• PROBLEM TO WORK ON: A faithful copy of the data is what is wanted, minus any pictures.
>>
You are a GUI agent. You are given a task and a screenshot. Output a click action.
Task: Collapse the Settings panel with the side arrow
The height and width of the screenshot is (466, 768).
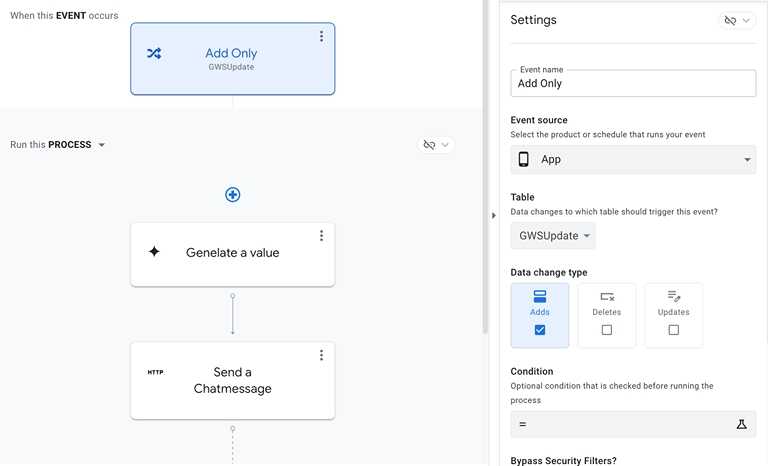coord(493,215)
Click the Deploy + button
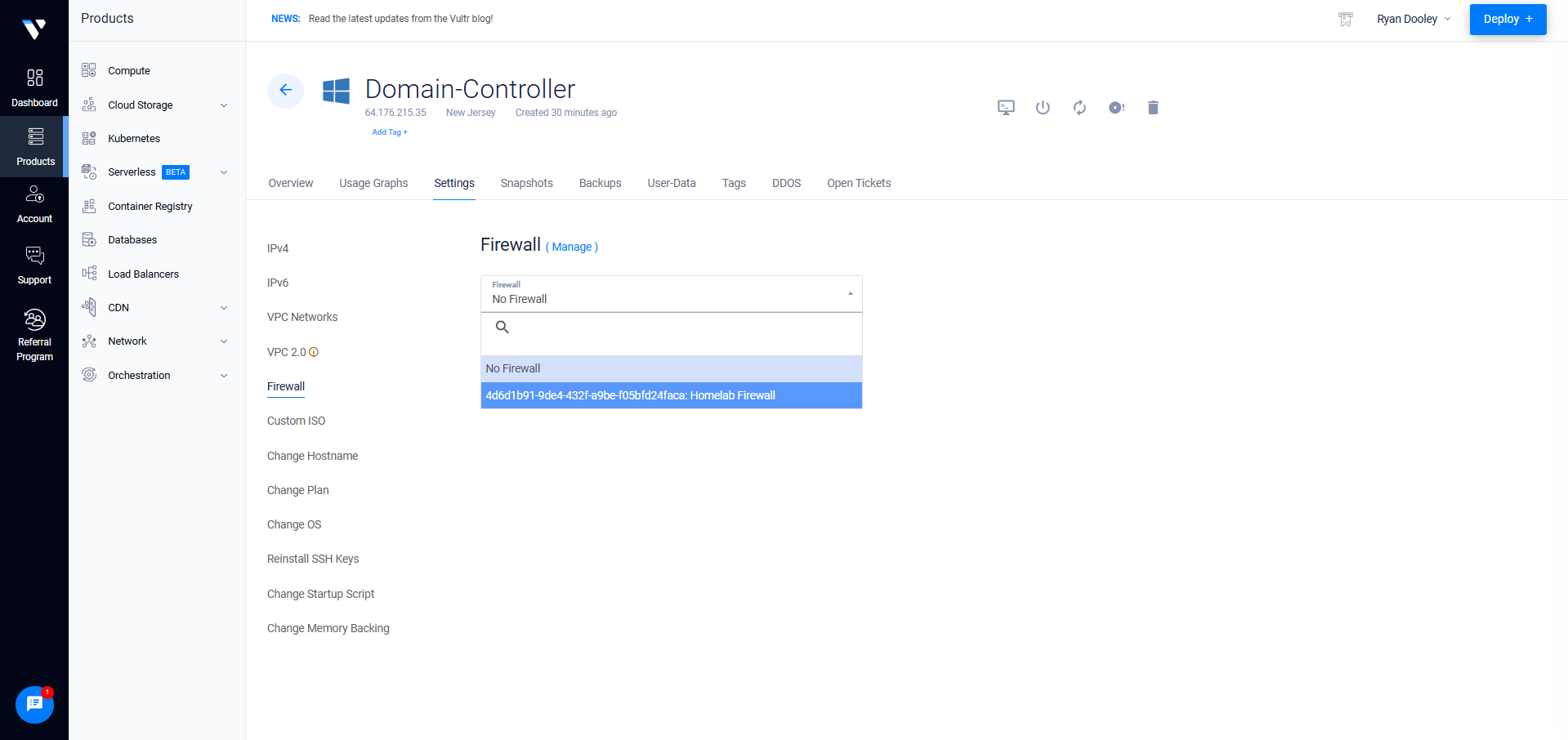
<<
• ANSWER TO THE PROBLEM:
You are a GUI agent. You are given a task and a screenshot. Output a click action.
Task: Collapse the Settings panel with the side arrow
The height and width of the screenshot is (466, 768).
coord(493,215)
Click the Deploy + button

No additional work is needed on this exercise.